In some embodiments of the present application, the word vector sequence is input into an offline model, and then the text similarity of the word vector sequence and a preset target category vocabulary trained by the offline model in a text space is calculated; and performing weight calculation on the word vector and the preset target category vocabulary based on the text similarity of the same terms and word frequency and the text similarity in a text space to obtain the final similarity of the word vector and the preset target category vocabulary. It can be understood that, when cosine similarity is used as a measure, the value range is [0,1], the larger the numerical value is, the higher the similarity is included, a threshold value may be set by a user, for example, when the numerical value exceeds 0.8, the registration of words may appear in the search result, and further, a weight calculation is performed based on the text to be segmented and the preset target category vocabulary of the offline model based on the text similarity of the same term, the word frequency, and the text similarity of the text space to obtain the final text similarity.

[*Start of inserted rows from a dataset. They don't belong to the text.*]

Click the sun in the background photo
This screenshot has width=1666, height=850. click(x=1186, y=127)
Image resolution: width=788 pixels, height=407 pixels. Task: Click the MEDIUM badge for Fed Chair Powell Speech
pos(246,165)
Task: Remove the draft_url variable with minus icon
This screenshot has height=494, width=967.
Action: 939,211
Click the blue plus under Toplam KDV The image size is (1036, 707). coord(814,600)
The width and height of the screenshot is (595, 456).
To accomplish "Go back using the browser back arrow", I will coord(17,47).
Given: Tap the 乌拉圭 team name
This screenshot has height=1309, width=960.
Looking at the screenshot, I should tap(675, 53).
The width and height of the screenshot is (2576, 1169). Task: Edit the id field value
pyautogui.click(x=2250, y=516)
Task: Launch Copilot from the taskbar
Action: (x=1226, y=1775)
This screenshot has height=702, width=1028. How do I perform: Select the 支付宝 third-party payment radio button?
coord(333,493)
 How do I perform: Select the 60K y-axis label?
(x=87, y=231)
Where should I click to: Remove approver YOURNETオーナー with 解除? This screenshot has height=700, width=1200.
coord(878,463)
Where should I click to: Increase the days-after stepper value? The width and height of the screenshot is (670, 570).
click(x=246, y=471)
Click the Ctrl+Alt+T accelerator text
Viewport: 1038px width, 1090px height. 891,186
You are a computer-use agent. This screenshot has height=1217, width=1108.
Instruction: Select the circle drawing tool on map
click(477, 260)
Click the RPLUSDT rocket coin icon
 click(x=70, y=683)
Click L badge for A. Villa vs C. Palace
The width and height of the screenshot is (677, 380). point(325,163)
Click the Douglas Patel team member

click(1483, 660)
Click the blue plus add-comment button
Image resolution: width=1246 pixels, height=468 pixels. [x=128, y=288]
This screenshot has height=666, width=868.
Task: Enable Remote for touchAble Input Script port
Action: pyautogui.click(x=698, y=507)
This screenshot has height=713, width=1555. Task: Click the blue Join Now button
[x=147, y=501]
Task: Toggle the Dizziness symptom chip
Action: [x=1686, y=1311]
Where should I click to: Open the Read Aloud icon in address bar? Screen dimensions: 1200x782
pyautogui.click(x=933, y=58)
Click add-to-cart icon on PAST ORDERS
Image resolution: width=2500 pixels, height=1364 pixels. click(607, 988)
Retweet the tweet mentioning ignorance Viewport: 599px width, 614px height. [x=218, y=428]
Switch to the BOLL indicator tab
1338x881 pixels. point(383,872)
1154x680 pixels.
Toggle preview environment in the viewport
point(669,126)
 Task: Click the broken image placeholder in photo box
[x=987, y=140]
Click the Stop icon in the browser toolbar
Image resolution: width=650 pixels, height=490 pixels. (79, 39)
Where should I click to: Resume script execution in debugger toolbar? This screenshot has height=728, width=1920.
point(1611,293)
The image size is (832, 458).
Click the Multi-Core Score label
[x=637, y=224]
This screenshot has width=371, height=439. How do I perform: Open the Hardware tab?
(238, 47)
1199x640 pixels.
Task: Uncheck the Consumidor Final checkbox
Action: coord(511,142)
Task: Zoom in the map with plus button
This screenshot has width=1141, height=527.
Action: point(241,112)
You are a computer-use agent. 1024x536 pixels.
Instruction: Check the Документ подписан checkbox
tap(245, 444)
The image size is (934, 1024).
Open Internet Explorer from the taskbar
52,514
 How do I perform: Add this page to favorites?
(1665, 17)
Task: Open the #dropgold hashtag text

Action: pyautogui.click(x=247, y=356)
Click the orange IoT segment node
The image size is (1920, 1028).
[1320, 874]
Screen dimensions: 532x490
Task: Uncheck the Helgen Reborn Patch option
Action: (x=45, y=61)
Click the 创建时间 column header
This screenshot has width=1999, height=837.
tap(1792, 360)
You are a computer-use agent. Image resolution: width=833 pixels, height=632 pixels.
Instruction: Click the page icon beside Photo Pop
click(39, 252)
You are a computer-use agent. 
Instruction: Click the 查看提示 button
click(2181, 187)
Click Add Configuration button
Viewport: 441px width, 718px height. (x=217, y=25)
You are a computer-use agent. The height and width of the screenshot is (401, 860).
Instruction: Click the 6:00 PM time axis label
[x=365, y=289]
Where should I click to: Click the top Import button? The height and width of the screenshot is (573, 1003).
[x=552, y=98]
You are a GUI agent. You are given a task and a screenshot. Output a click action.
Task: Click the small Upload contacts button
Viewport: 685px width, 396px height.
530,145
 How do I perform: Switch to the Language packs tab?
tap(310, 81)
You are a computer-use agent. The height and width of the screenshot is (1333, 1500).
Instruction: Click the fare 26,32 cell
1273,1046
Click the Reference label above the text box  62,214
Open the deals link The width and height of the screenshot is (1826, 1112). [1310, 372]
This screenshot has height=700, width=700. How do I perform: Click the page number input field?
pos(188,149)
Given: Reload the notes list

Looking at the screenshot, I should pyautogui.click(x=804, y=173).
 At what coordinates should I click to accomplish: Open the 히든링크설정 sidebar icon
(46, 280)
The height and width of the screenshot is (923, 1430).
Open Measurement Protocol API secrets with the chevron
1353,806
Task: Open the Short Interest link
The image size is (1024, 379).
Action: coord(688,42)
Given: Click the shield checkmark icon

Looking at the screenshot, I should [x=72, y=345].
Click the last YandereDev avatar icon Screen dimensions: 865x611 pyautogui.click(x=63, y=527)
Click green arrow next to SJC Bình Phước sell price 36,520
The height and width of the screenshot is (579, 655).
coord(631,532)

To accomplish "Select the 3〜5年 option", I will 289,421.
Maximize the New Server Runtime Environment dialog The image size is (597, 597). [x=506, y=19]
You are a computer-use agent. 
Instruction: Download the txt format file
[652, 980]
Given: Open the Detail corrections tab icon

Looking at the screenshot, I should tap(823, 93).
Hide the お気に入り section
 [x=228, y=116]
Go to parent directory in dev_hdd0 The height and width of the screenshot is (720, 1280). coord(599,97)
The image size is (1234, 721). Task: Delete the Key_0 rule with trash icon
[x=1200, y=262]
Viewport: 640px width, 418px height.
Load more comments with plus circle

In some embodiments of the application, pre-training sentences are obtained and word segmentation is performed to obtain corresponding word segmentation sets, and the word segmentation sets are processed by using unique hot coding to obtain word vector sets; obtaining central words of a word sequence corresponding to a pre-training sentence, and determining central word vectors corresponding to the central words; and inputting the word vector set into an off-line model which is trained in advance, and keeping a central word vector sequence corresponding to the central word as a preset target category word list. It is understood that the pre-training sentence may be obtained based on the first text set, or may be obtained according to all text information input by the server in the background, which is not limited herein. In some embodiments of the present application, the offline model for word vector input may adopt a continuous word bag CBOW or skip-gram structure in the word2vec algorithm for the word embedding model to implement word segmentation, and specifically, a central word may be predicted according to surrounding words, which is not limited herein.
In some embodiments of the application, when the Skip-gram model is adopted to calculate keyword similar words by using the Skip-gram model, a context word of a central word can be captured by using a sliding window with a preset size by determining one keyword in a keyword set as the central word, and a context word with the central word as a center and the length in the size range of the sliding window is generated. Assuming that there are 5 words, [ "She", "likes", "animals" ], the sliding window size is skip-window ═ 1, the central word is "likes", and the context words are obtained with a distance of not more than 1 from it, then the context words are: "She", "animals".
Specifically, the central word and each context word are subjected to one-hot (one-hot) encoding to form a word matrix, and a word vector set is obtained. For example, the one-hot encoding of the [ "She", "likes", "animals" ] initializes the participle vector primarily using an N-bit state register to encode N states, denoted as N ═ 0,0, …,1, …,0,0}, each state being represented by its own independent register bit, and only one bit being active at any time, as can be given specifically in table 1:
TABLE 1 unique thermal coding
she [1,0,0,]
likes [0,1,0,]
animals [0,0,1]
And forming a word matrix by the word vectors obtained after coding. And taking out word vectors of the central words according to the central words and each contextual word, wherein the loss function adopts a classification loss function hierarchy soft-max loss function suitable for more types. The word vectors of the intermediate process are retained as a numerical representation of the trained word vectors. And then calculating the text similarity of the word vector and the preset target category word list trained by the offline model in a text space based on a cosine similarity algorithm, initializing a weight matrix between a mapping layer and a hidden layer of the word embedding model, performing weight calculation on the text similarity of the text space to obtain a calculation result of the central word and each contextual word, further obtaining the final similarity of the word vector and the preset target category word list, and finally and accurately judging whether the input text to be participled is a file registered by a server background according to the similarity.
In some embodiments of the present application, an electronic device is also provided. The electronic device comprises a memory for storing a processing program and a processor, wherein the processor implements the text query method as any item when executing the processing program.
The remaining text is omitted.